Jakarta (Greeners) – Badan Nasional Penanggulangan Bencana (BNPB) menyebut, banjir rob yang sempat mengepung Kota Makassar, Sulawesi Selatan pada Senin (13/2) lalu menyebabkan sekitar 1.869 orang mengungsi.
“Akibat dari banjir Kota Makassar tersebut sebanyak 554 KK atau 1.869 orang mengungsi dan sebagian besar dievakuasi di 21 titik pengungsian,” kata Plt Kepala Pusat Data, Informasi dan Komunikasi Kebencanaan, BNPB Abdul Muhari dalam keterangannya.
Adapun wilayah terdampak banjir ini berada di tujuh kecamatan, yakni Kecamatan Manggala, Ujung Pandang, Rappocini, Mamajang, Tamalanrea, Biringkanaya, serta Makassar.
Banjir ini telah menyebabkan kerugian material, 554 unit rumah terendam. Selain itu luapan air menyebabkan genangan antara 50 sentimeter hingga 100 sentimeter sehingga mengganggu aktivitas warga.
Sebelumnya, Badan Penanggulangan Bencana Daerah (BPBD) Makassar menyatakan curah hujan tinggi yang diperparah dengan pasang air laut memicu banjir rob ini.
Peneliti Tata Ruang Makassar Research for Advance Transformation (Ma’REFAT Institute) Mohammad Muttaqin Azikin mengungkapkan, banjir di Makassar merupakan masalah lama dan terus berulang. Akar pemicunya karena kecenderungan tata ruang sebagai pedoman pembangunan diabaikan.
Peraturan Daerah Nomor 4 Tahun 2015 Tentang Rencana Tata Ruang dan Wilayah (RTRW) Kota Makassar tahun 2015-2034 belum secara efektif berjalan.
“Akibatnya, berbagai macam problem perkotaan bermunculan, dan salah satunya adalah banjir. Makassar mengalami banjir, bukan lagi sesuatu yang mengagetkan karena memang kondisinya memungkinkan hal itu terjadi,” katanya kepada Greeners, Kamis (16/2).
RTH dan Daerah Resapan Air Minim
Dewan Penasehat Ikatan Ahli Perencanaan Indonesia (IAP) Sulawesi Selatan ini menyebut masih kurangnya daerah resapan air dan ruang terbuka hijau. Daerah resapan air banyak beralih fungsi menjadi perumahan hingga ruko.
“Sementara ruang terbuka hijau (RTH) masih sangat minim, belum mencapai 10 %. Padahal UU Tata Ruang mensyaratkan 20 % untuk publik dan 10 % privat,” kata Muttaqin.

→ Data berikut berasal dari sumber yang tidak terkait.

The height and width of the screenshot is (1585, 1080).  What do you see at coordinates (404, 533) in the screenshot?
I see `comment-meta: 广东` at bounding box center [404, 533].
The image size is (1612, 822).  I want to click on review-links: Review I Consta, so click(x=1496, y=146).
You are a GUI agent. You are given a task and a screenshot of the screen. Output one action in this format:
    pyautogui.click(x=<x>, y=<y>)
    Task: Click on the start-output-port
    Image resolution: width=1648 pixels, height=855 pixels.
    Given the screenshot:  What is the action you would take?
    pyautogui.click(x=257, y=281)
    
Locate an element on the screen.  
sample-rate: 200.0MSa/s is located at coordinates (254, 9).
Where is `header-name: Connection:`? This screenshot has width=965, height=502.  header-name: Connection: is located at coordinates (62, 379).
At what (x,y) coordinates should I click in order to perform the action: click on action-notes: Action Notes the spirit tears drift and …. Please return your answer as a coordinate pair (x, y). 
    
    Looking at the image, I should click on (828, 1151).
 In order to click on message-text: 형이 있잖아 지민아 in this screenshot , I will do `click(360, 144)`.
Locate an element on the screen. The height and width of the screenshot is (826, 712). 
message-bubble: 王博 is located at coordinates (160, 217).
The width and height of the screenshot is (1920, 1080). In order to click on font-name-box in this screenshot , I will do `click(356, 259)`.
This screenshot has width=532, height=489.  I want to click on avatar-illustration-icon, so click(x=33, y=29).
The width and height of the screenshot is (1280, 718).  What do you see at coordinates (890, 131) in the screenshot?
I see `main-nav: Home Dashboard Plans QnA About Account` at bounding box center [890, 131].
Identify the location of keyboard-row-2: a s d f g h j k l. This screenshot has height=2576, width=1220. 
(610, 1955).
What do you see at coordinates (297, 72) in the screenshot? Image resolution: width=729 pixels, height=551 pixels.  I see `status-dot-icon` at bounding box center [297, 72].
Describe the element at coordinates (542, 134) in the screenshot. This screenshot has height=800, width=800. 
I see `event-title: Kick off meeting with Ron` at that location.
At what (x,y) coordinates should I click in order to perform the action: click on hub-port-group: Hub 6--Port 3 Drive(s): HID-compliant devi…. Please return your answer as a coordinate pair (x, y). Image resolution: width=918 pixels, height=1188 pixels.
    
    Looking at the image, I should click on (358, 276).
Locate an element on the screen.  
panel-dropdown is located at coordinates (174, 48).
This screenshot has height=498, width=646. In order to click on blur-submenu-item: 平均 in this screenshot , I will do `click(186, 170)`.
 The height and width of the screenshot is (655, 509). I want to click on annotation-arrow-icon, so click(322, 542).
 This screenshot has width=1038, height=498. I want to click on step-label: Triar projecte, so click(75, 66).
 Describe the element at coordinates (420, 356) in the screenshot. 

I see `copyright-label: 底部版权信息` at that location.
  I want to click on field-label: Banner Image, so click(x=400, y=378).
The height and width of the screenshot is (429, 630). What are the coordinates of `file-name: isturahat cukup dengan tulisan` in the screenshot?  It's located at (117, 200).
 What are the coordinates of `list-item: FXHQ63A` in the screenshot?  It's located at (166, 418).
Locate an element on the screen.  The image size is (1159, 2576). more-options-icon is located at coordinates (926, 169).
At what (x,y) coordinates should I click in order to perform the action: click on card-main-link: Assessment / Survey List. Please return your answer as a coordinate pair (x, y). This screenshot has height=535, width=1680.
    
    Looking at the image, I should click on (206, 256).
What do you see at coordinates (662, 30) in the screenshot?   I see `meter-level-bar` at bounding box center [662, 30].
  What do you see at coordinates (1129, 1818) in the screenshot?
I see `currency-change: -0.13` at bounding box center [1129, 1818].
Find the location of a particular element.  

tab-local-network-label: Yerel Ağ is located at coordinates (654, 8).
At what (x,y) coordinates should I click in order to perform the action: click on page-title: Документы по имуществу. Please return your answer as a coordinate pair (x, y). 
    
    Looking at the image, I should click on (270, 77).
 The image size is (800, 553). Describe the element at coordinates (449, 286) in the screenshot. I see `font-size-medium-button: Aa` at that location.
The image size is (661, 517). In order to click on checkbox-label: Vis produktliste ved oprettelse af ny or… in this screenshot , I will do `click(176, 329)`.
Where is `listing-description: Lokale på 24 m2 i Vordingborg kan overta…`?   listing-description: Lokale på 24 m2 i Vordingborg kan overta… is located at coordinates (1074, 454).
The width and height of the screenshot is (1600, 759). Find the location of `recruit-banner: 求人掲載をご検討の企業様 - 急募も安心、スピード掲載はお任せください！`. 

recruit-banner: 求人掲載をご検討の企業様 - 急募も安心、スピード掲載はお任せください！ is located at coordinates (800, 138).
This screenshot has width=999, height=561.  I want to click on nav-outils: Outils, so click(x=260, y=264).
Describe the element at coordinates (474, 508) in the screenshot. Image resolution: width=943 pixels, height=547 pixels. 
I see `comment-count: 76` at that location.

Hal itu pula yang memicu Makassar belum menjadi kota yang berwawasan lingkungan. Padahal dalam visi Kota Makassar yang tertuang dalam RPJPD tahun 2005-2025 menegaskan hal tersebut. Banjir di Makassar sudah bukan sekadar bencana lagi, namun sudah menjelma menjadi “tragedi”.
Faktor lain yakni terkait dengan penurunan muka tanah (land subsidence). Meski Muttaqin belum melakukan kajian, tapi ia menduga menjadi salah satu pemicu banjir rob. “Ketika posisi daratan sudah lebih rendah dengan permukaan air laut, sehingga membuat air laut melimpah masuk ke daratan,” kata dia.
Ia mendorong, pihak Pemerintah Kota Makassar melakukan pengamatan, pengkajian dan penelitian terkait fenomena penurunan muka tanah tersebut. Selain itu juga perlu melakukan pengawasan dan pengendalian terhadap aktivitas eksploitasi air, khususnya di sekitar pesisir Makassar. “Sebab, ini merupakan ancaman besar bagi Kota Makassar di waktu mendatang,” tandasnya.